The Pyramids of Dahshur

The Giza pyramids experience is an anticlimax for many.

Despite their grandeur and majesty, the throngs of tourist and tour buses, postcard sellers and camel touts are just not part of the childhood dream. And few see them, in their mind’s eye, surrounded by the city, just a stone’s throw from a Pizza Hut and a KFC.

The little known pyramid complex of Dashsur is everything that Giza is not. While it may not have a sphinx to gawp at, it does have some of the most fascinating pyramids in the country.

And instead of a major fast food outlet, you’ll have to settle for miles and miles of endless desert. And being that little bit harder to reach than Giza, acts a deterrent to the tour buses, meaning that there’s a good chance you can fulfil that long held ambition – to be alone in the desert, just you and your camera and some of the most awe inspiring, manmade structures on earth.

Although there are number of pyramids in the region, the two most fascinating are the Red Pyramid and the Bent Pyramid, respectively one of the largest and most visually stunning in all of Egypt.

The Red Pyramid is the first structure you’ll reach after entering the site (about 2km from the entrance). At 101m in height it is surpassed only by Cheop’s pyramid at Giza. Although entering a pyramid is usually a claustrophobic affair, if you’re going to do it anywhere then this is the place.

With so few visitors there’s a reasonable chance that you’ll get to be alone, deep down inside one of the largest pyramids on earth.

To the side of the Red Pyramid is a small temple that seems to exist for the purpose of generating backsheesh for the tourist police that work there, and usher you enthusiastically in its direction.

 It’s worth visiting just for the panoramic views across the desert at the Bent pyramid.

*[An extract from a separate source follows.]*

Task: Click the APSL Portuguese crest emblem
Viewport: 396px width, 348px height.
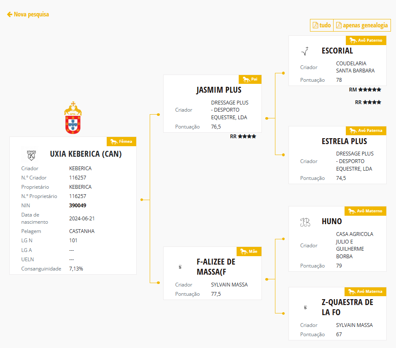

Don’t feel obliged to tip the police officers if you do, unless you allow them to guide you or take your pictures in which a case a couple of pounds is expected.

From the car park outside the Red Pyramid, a dusty track continues to the Bent Pyramid. If you follow this road around you’ll reach a spectacular view across two kilometres of desert. Most taxis will leave you here where the road gets too rocky, to continue on foot.

What makes the Bent Pyramid so unique is that its angle differs from the rest of the Egyptian pyramids and rises more steeply and dramatically at the top. The limestone casing which once covered all old kingdom pyramids also remains very much intact.

Both the Red Pyramid and the Bent Pyramid were built by Snofru. The question of why he built two pyramids so close together is somewhat of a mystery and subject to debate in Egyptology.


The site is fairly remote, and can take anything from 1 to 2 hours to reach by car from Cairo, depending on traffic. Although there are mini buses from Giza to both Sakkara and Dashsur, the best way to reach Dashsur is by taxi.

There are no cars at the site so you’ll need to hire a car to take you, wait for you, and then take you take you back again. It’s also useful to have a car with you as the site is quite spread out and will otherwise involve considerable walking.

As the site is just five kilometres further south along the road after Sakkara, it may be worth combining a day trip to the two sites.

You can either ask your hotel to organise this, or if you want to do it on the cheap arrange it yourself with a passing taxi. Be careful though, many drivers do not actually know where the Dahshur site is and will keep stopping to ask directions.

I recently made this return trip by taxi (to Dahshur only and back to downtown cairo) for 100LE, about 12 Euros.

Entrance to the site costs 30LE or 15LE for students. If you arrive in a taxi you will need to pay an additional 2LE for the car and driver. To enter inside the Red Pyramid is free of charge.